At the core of anxiety – whether health anxiety, death anxiety, relationship anxiety, or generalized anxiety – is the need for safety. As I’ve been writing about in my last few posts, left to our own unguided minds, the ego will latch onto our stories to try to gain a foothold into the ever-changing flow of an uncertain world in an attempt to create safety. This never works. As Einstein famously said, “No problem can be solved from the same level of consciousness that created it.” This means that to try to soothe the anxious mind with a method devised by the anxious mind would be like asking your three-year old to comfort herself without the help of an adult.
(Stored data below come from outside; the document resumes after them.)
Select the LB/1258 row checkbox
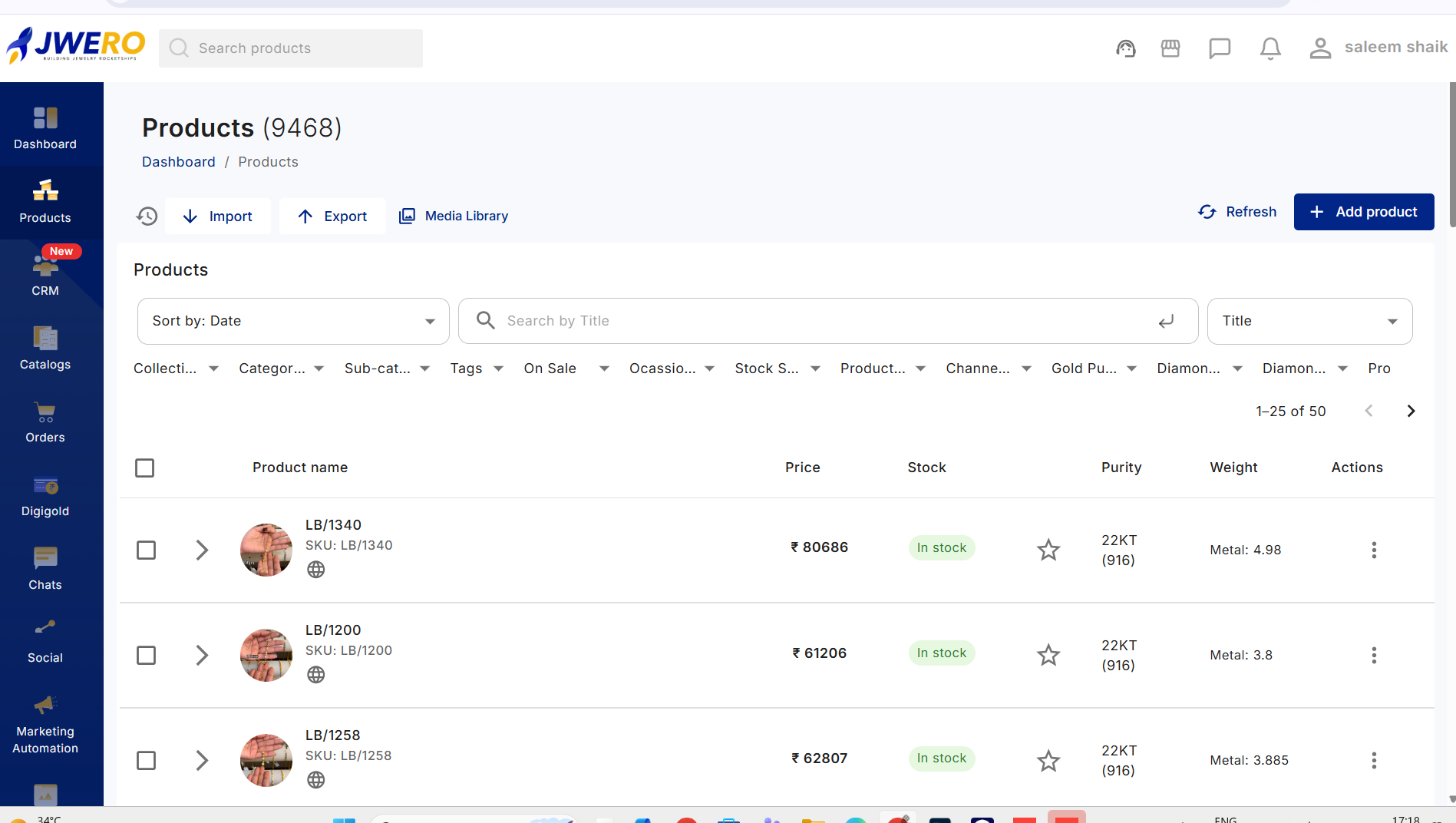The width and height of the screenshot is (1456, 823). pos(146,760)
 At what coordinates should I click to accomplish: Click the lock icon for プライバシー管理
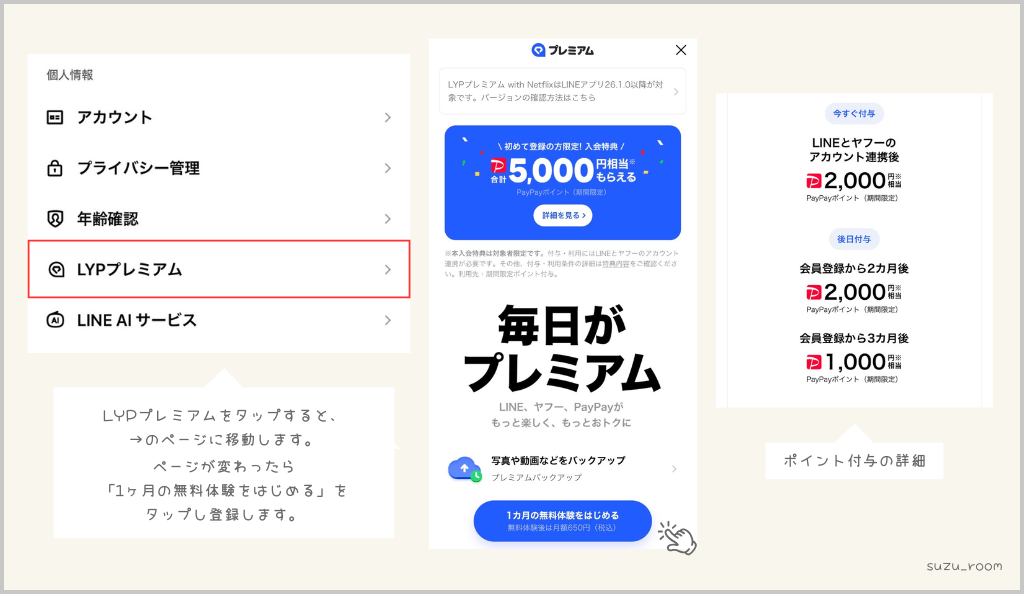pos(55,168)
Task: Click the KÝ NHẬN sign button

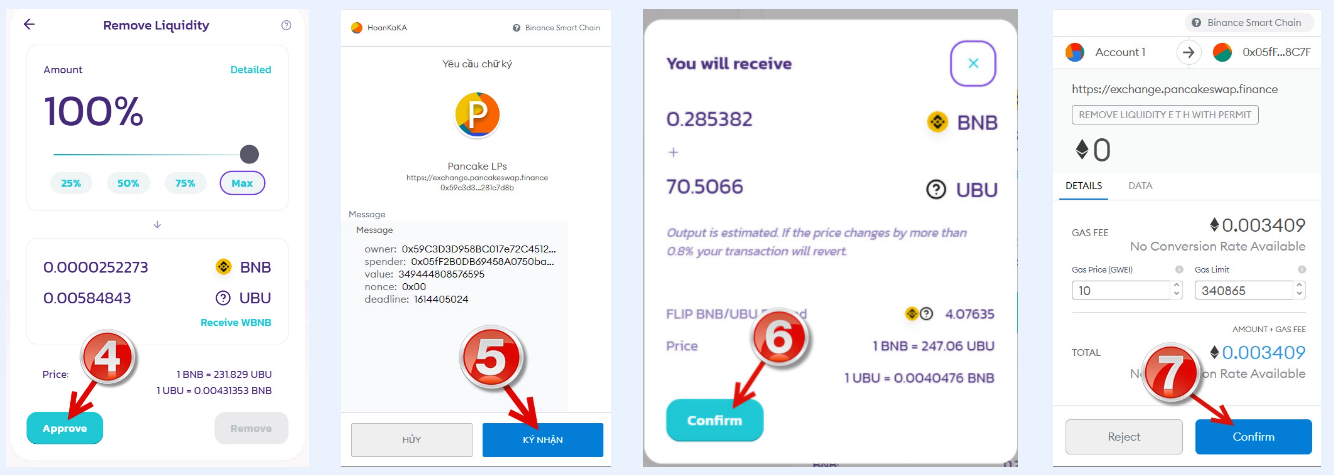Action: 543,440
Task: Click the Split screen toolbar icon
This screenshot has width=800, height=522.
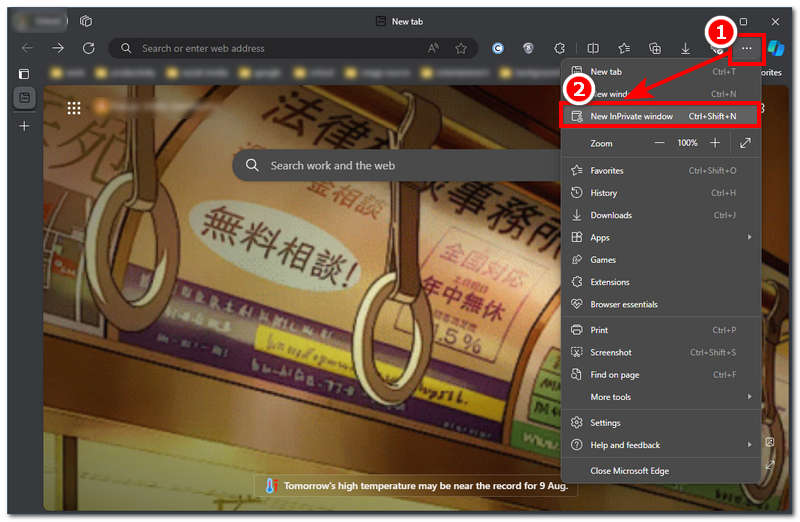Action: click(x=593, y=48)
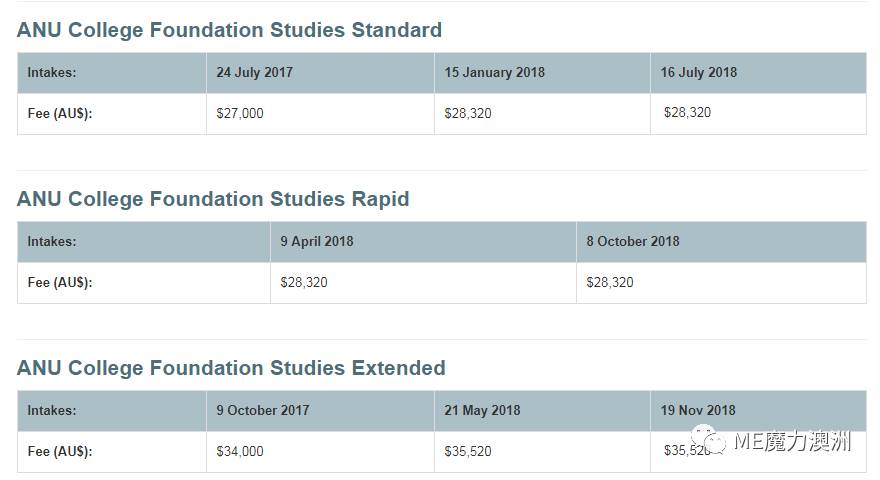This screenshot has height=480, width=880.
Task: Select the $28,320 fee under 9 April 2018
Action: click(x=304, y=282)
The mind’s ways of trying to create safety under the delusion of control are not only stemming from a primitive part of our brain – the part that feels the anxiety to begin with – but were actually often developed in childhood or adolescence. They are, quite literally, our inner toddlers and teenagers in the driver’s seat of mind.
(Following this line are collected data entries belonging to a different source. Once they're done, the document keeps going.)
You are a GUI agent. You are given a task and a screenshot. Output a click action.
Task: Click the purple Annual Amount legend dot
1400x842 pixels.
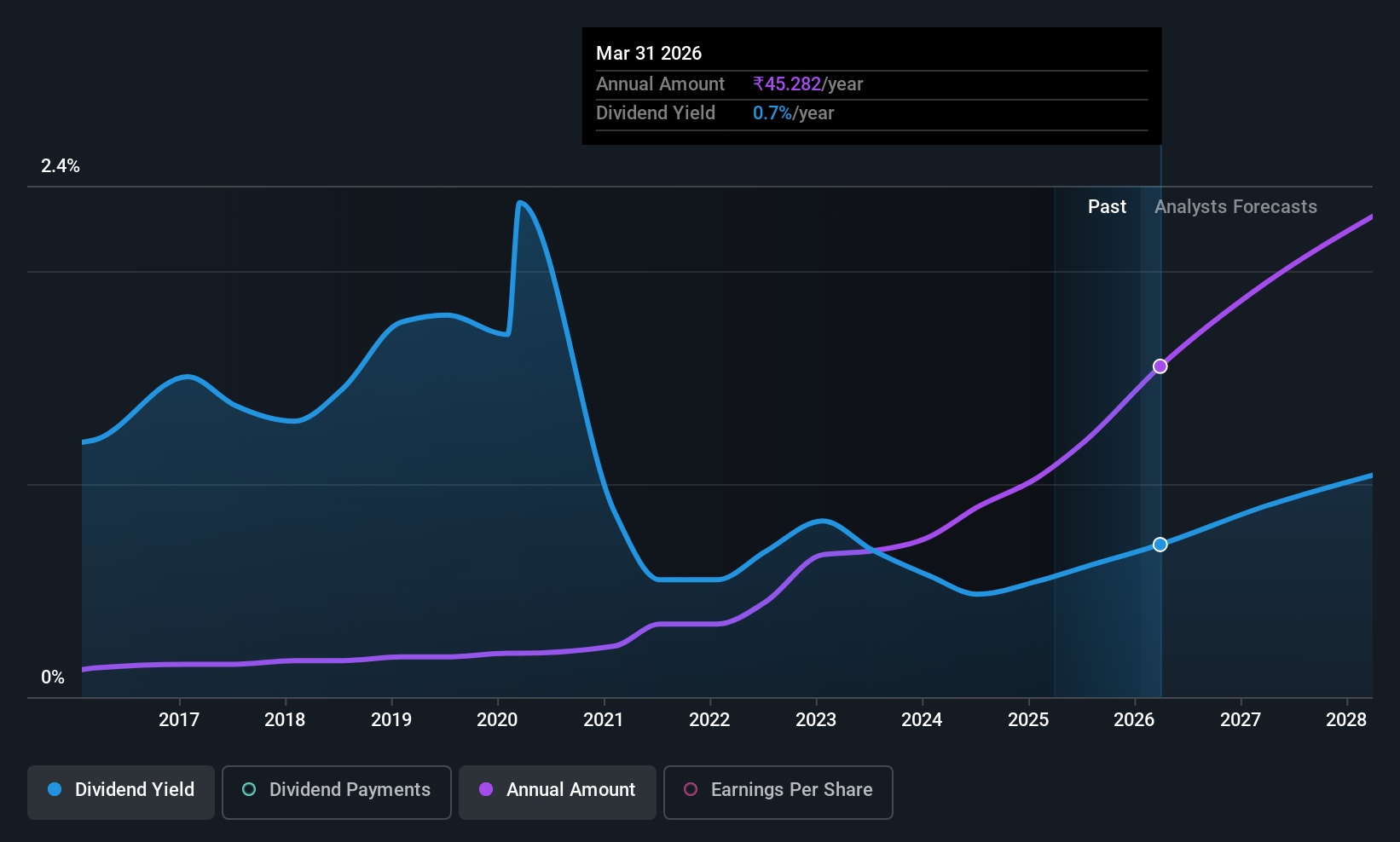click(486, 789)
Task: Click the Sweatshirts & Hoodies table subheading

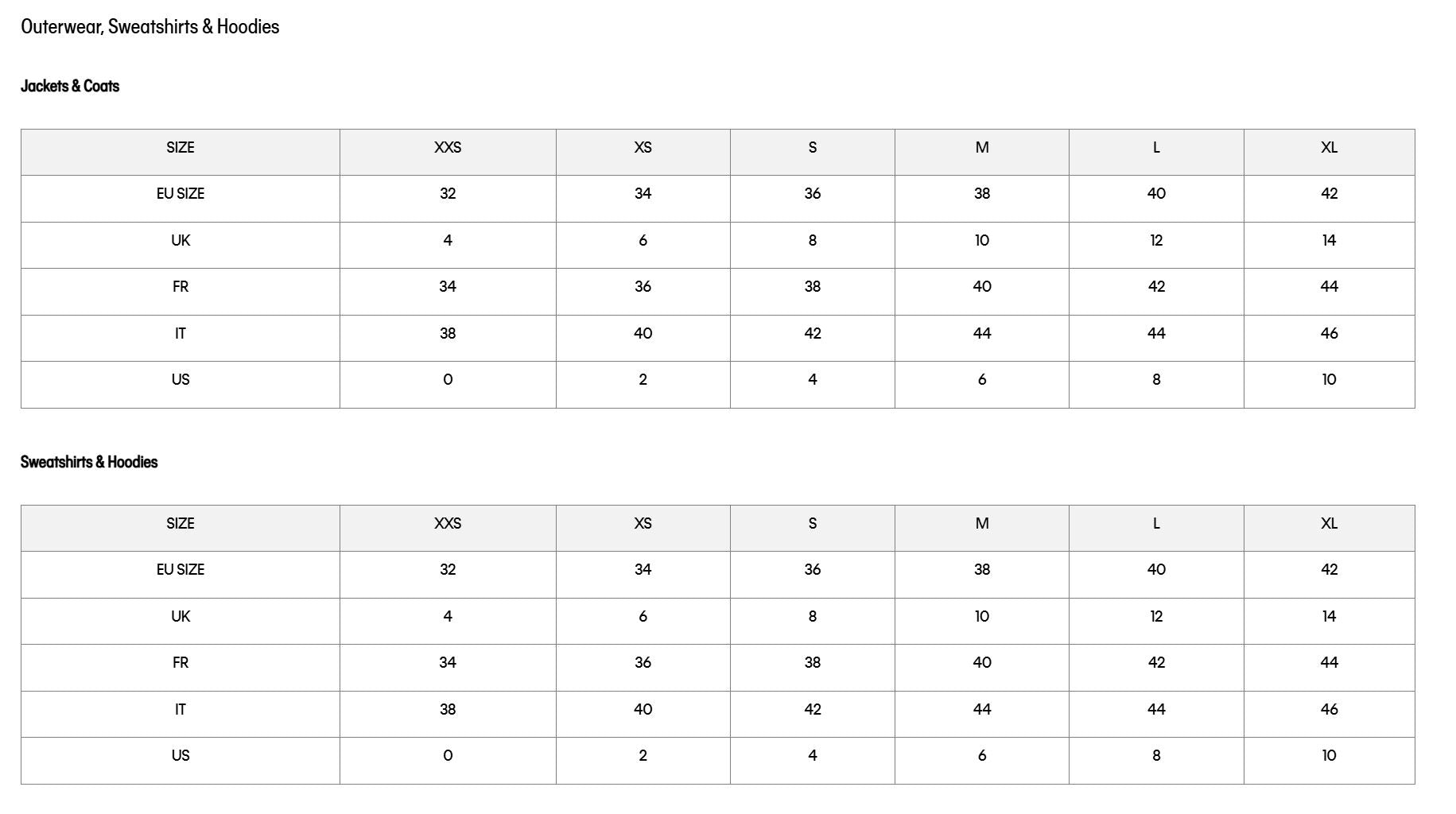Action: coord(89,462)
In order to break through the mind’s habitual responses to fear, we have to reach for something higher. We have to set our minds in a new direction. We have to strengthen the central column of self, learn effective ways to release worry on a daily basis, and connect to practices and habits that elevate us instead of descend us further into anxiety. When we do this, we navigate life in a completely different way. As Jack Kornfield writes in A Lamp in the Darkness:

I remember seeing a poster in a health food store in Santa Cruz in the 1970s of the Hindu guru Swami Satchidananda with his long, flowing beard, standing on one foot in a little orange loincloth in the yogic posture called the tree pose. What was remarkable about this picture was that Swami Satchidananda was balanced in the tree pose on top of a surfboard on a really large wave. Underneath, it said in big letters, ‘You can’t stop the waves, but you can learn to surf.’ The spirit of the practice of equanimity and peace is not that the waves will stop, but that our heart and mind can become so open and balanced, that we can behold the turning of the seasons of the world from a place of stillness.
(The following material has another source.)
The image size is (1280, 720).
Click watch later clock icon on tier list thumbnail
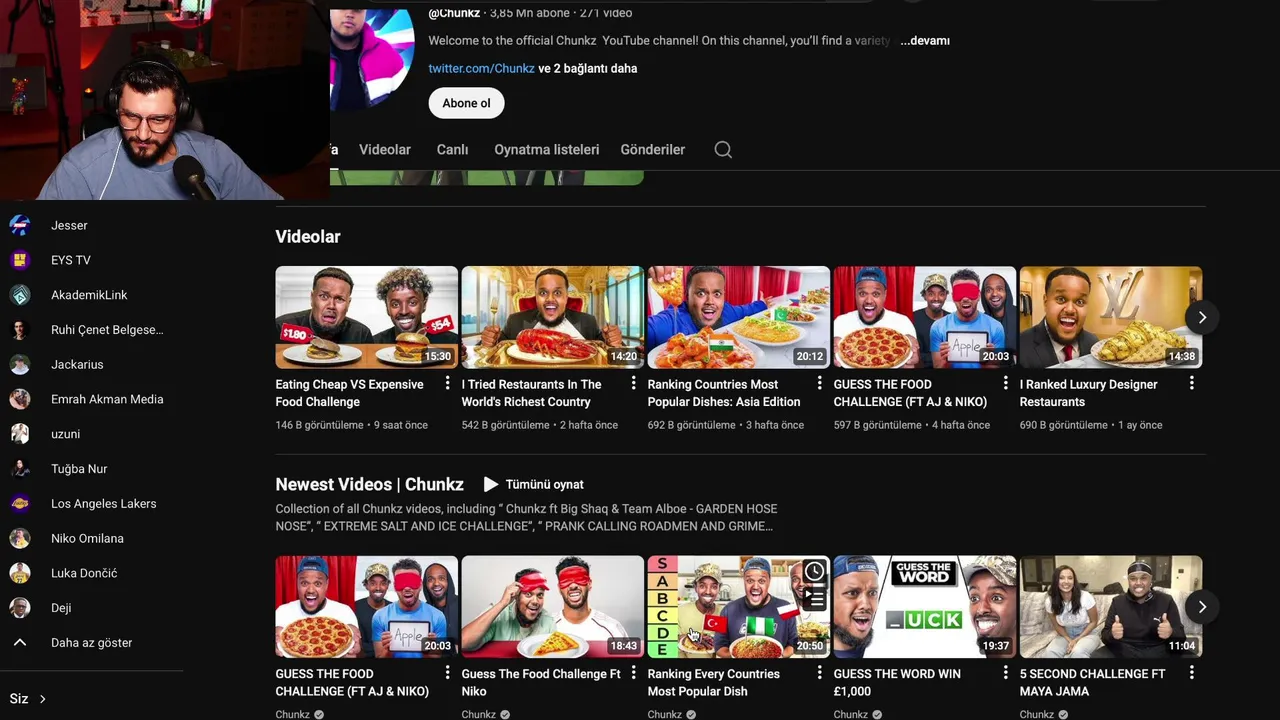pos(814,572)
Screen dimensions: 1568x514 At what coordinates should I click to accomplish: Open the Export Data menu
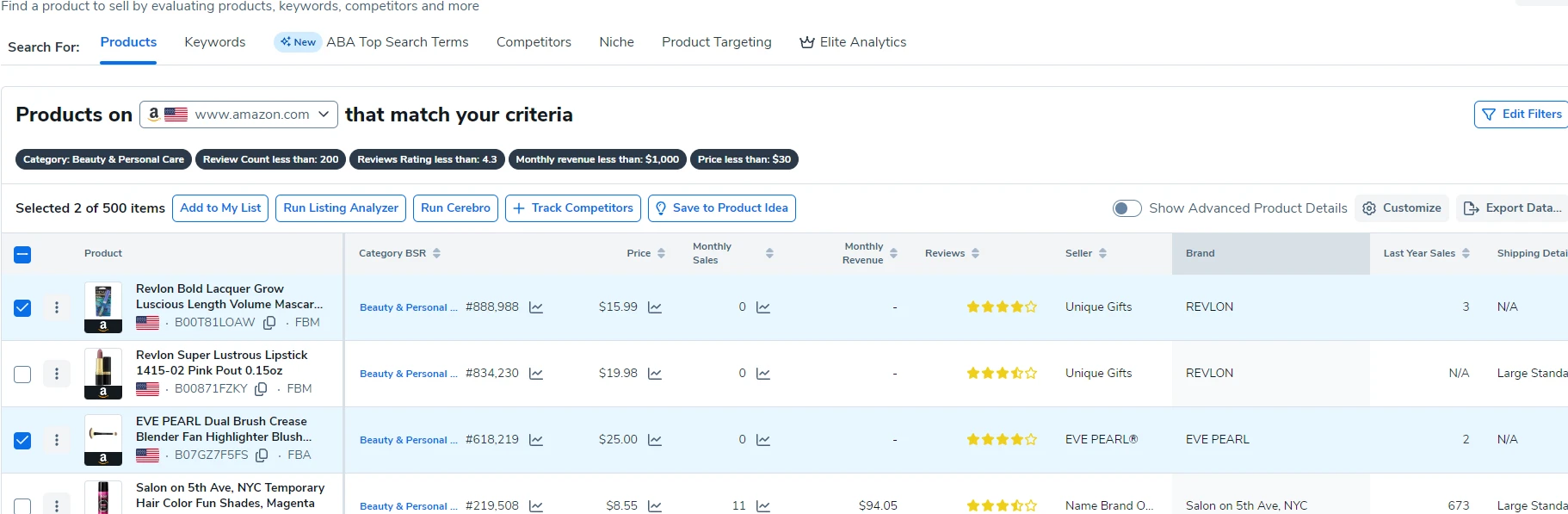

What would it be like to ride the waves of life with more grace? Can you imagine what it would feel like to have a stronger core self that would allow you to take some of the waves in stride and come back to center more quickly? These waves can come in many forms: relationship anxiety, work anxiety, health anxiety, fertility anxiety, worry about children, nameless dread, existential depression, transitions both big and small. If you’ve been following my work you know that anxiety plays the game of whack-a-mole: as soon as one external stressor or internal pain gets resolved, another one pops up in its place. These are waves. Our task is to learn to ride them.

How do we do this? The key is in committing to a daily practice. There are so many ways to have a daily practice. Those in the meditation world champion meditation as the path. Those in the religious world espouse the power of prayer. Those in the yoga world swear by the power of yoga. These are all excellent ways of strengthening the central column, but they’re not the only way. When it comes to daily practice, what’s essential is to find the ways that work for you, that speak to your soul, ways that elevate you out of the default fear stories and connect you to daily reminders of something greater. In those reminders, we remember that we are not our stories. Through those practices, we lift ourselves out of the habitual and well-worn grooves of anxiety and reinforce other, healthy neural pathways. Creating and growing this practice is what I’ll be teaching in my 30-day course Grace Through Uncertainty.

The goal isn’t to eradicate uncertainty; that’s not possible. It’s not even to create more certainty. The goal or path is to become more fluid as we hit bumps in the road, including the bumps that our minds create. This is what it means to have “grace through uncertainty”: through practices that connect us to higher mind and help us tap into the current of positive energy and wisdom that surrounds us, we are naturally able to anchor into a well of well-being. The equation is the same whether we’re talking about relationship anxiety, health anxiety, or any other way that anxiety manifests: grow love and shrink fear, for the more we connect to the energy of love, the less room there is for fear to fester. This is our ultimate task in being human.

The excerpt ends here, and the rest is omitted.